Esta vez los apóstoles se han reunido para rezar en común. Tomás se siente incómodo en medio de la fe de todos, pero el paso de los días parece haber robustecido su incredulidad. Mas no por ello piensa en separarse de sus hermanos. Hay una fe, más honda que sus dudas, que sigue uniéndole a ellos. Ésta fue su salvación: seguir con los suyos a pesar de la oscuridad.
Y Jesús ahora se aparece sólo para él. Están todos, pero el Maestro se dirige directamente a Tomás: Ven, Tomás, “trae tu dedo y mételo en las llagas de mis manos; trae tu mano y métela en mi costado”. Ahora queda completamente desconcertado. En realidad nunca había podido imaginarse que su deseo pudiera ser escuchado. Su desafío no había sido más que un pedir cosas imposibles, un modo de encerrarse en su duda.
Eso creía Él, al menos. Porque cuando vio a Jesús, cuando oyó su voz dulce, Tomás se dio cuenta de que, allá en el fondo, siempre había creído en la resurrección, que la deseaba con todo el corazón. Se dio cuenta de que se negaba a ella por miedo a ser engañado en algo que deseaba tanto; que se había estado muriendo de deseo y de miedo de creer al mismo tiempo.
Jesús le trajo a Tomás a la sencillez alegre de creer sin sueños y sin miedos. En el fondo Tomás se dio cuenta de que si se negaba a creer era por la rabia de no haber estado allá cuando Jesús vino. ¿Los demás iban a verle y él tendría que creer sólo por la palabra de los otros? Con su negativa estaba provocando a Jesús a aparecerse de nuevo. También él necesitaba mimos, cariño, ternura. No era, en el fondo otra cosa, que un niño rabioso.
Por eso temblaba cuando Jesús le mando tocar. No quería hacerlo. Sentía ahora una infinita vergüenza de sus palabras de ocho días antes. Si tocó no lo hizo ya por necesidad de pruebas, sino como una penitencia por su dureza. Deslumbrado, aplastado, cayó de rodillas y dijo: “Señor mío y Dios mío”.
Así la humillación le llevaba a una de las más bellas oraciones de todo el Evangelio. Ahora iba en su fe hasta donde nunca había llegado ningún apóstol. Nadie le había dicho antes a Jesús: Dios mío.
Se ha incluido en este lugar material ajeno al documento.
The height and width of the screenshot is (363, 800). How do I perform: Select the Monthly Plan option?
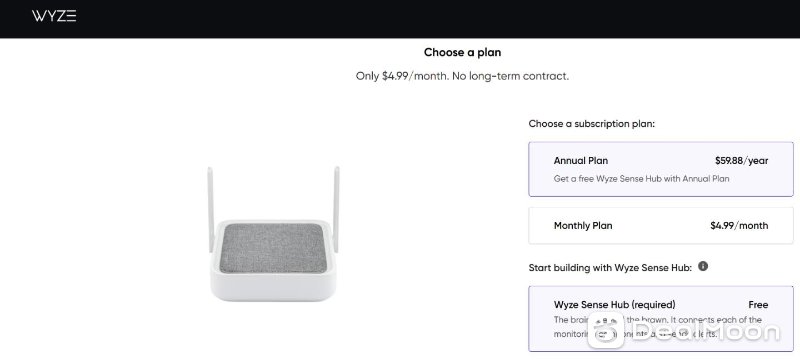point(661,225)
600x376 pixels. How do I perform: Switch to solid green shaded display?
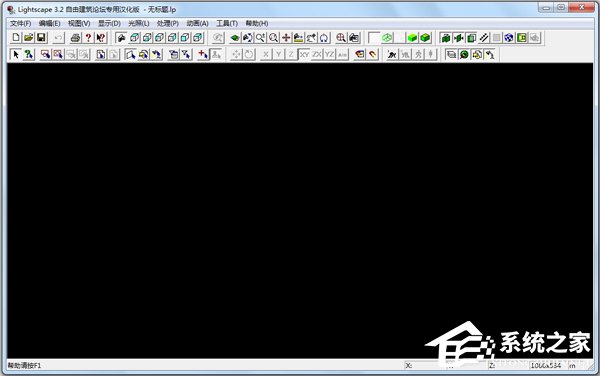pos(412,37)
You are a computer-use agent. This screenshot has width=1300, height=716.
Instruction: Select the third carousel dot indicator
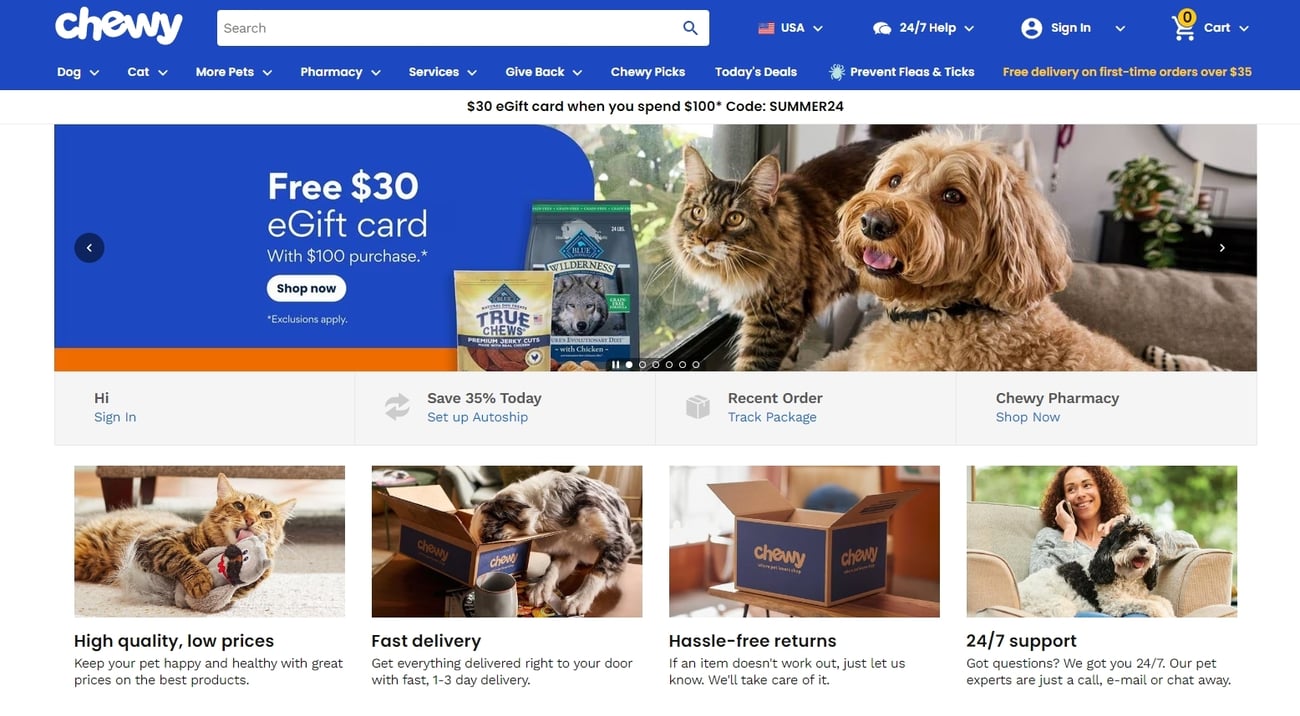pyautogui.click(x=656, y=365)
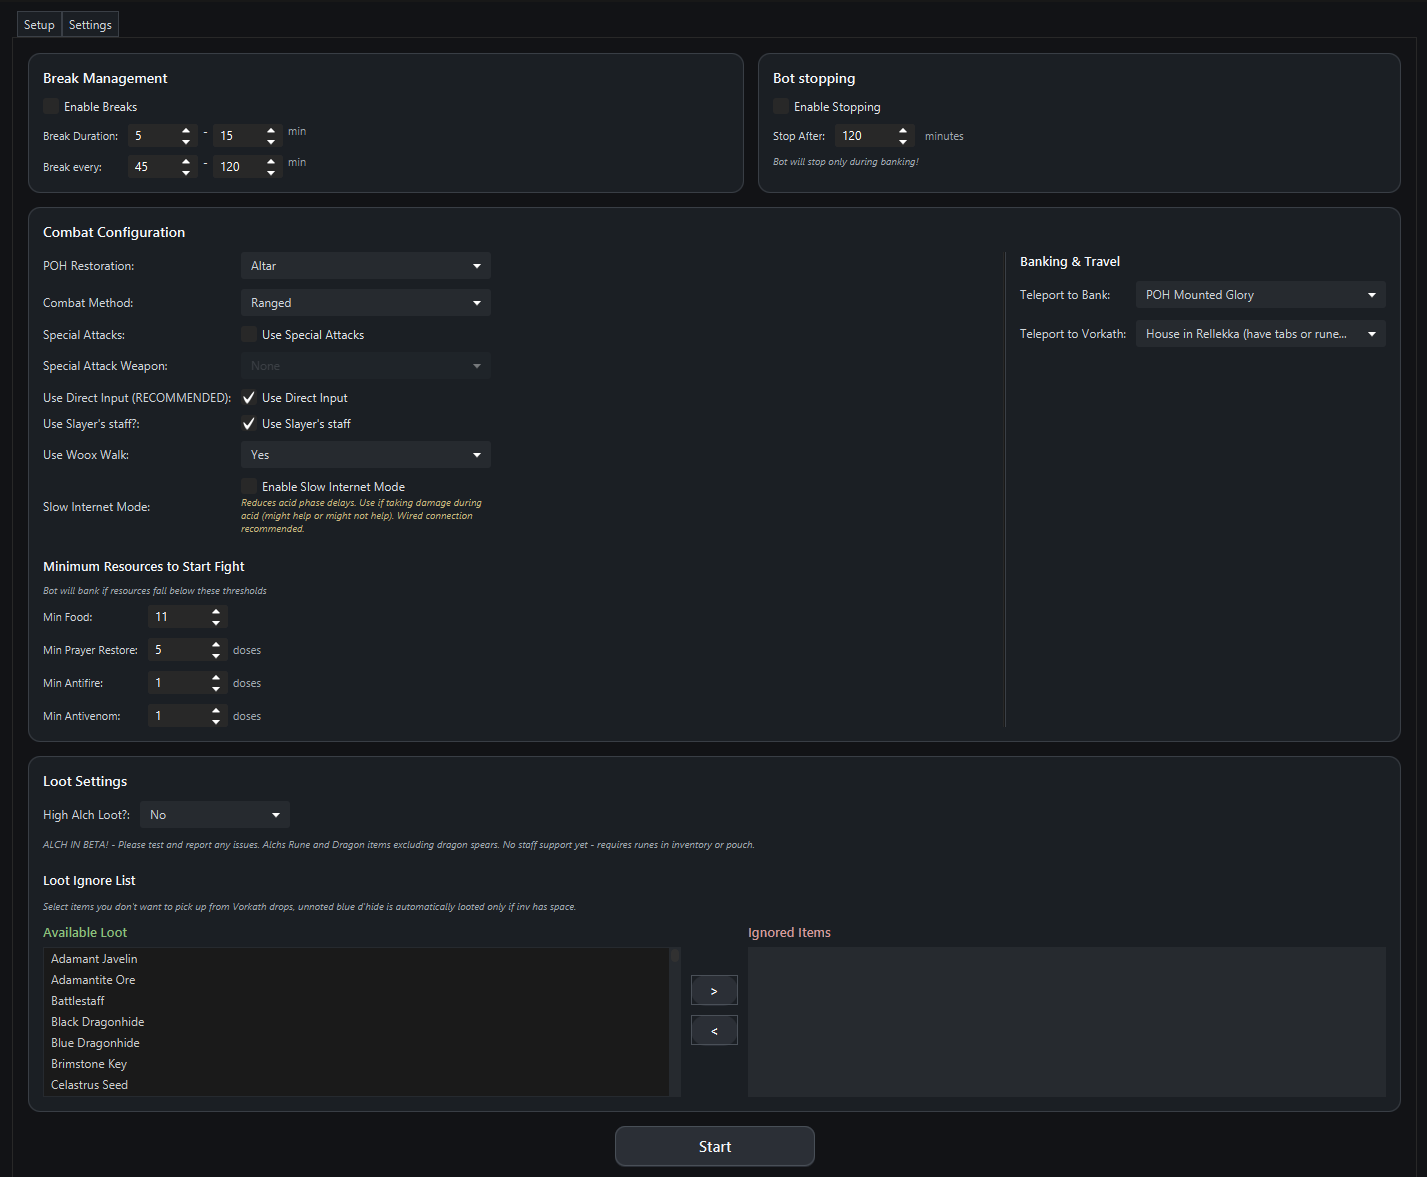Image resolution: width=1427 pixels, height=1177 pixels.
Task: Increase Stop After minutes with up arrow
Action: [903, 130]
De aquel pobre Tomás, Jesús ha sacado este acto de fe tan hermoso que conocemos. Jesús lo ha amado tanto, lo ha amado con tanto esmero, que de esta falta, de esta amargura, de esta humillación ha hecho un recuerdo maravilloso. Dios sabe perdonar así los pecados. Dios es el único que sabe hacer de nuestras faltas, unas faltas benditas, unas faltas que no nos recordarán más que la maravillosa ternura que se ha revelado con ocasión de las mismas.
A la exclamación de Tomás responderá Jesús con una frase misteriosa: “Tomás, porque has visto, has creído. Dichosos los que crean sin haber visto”.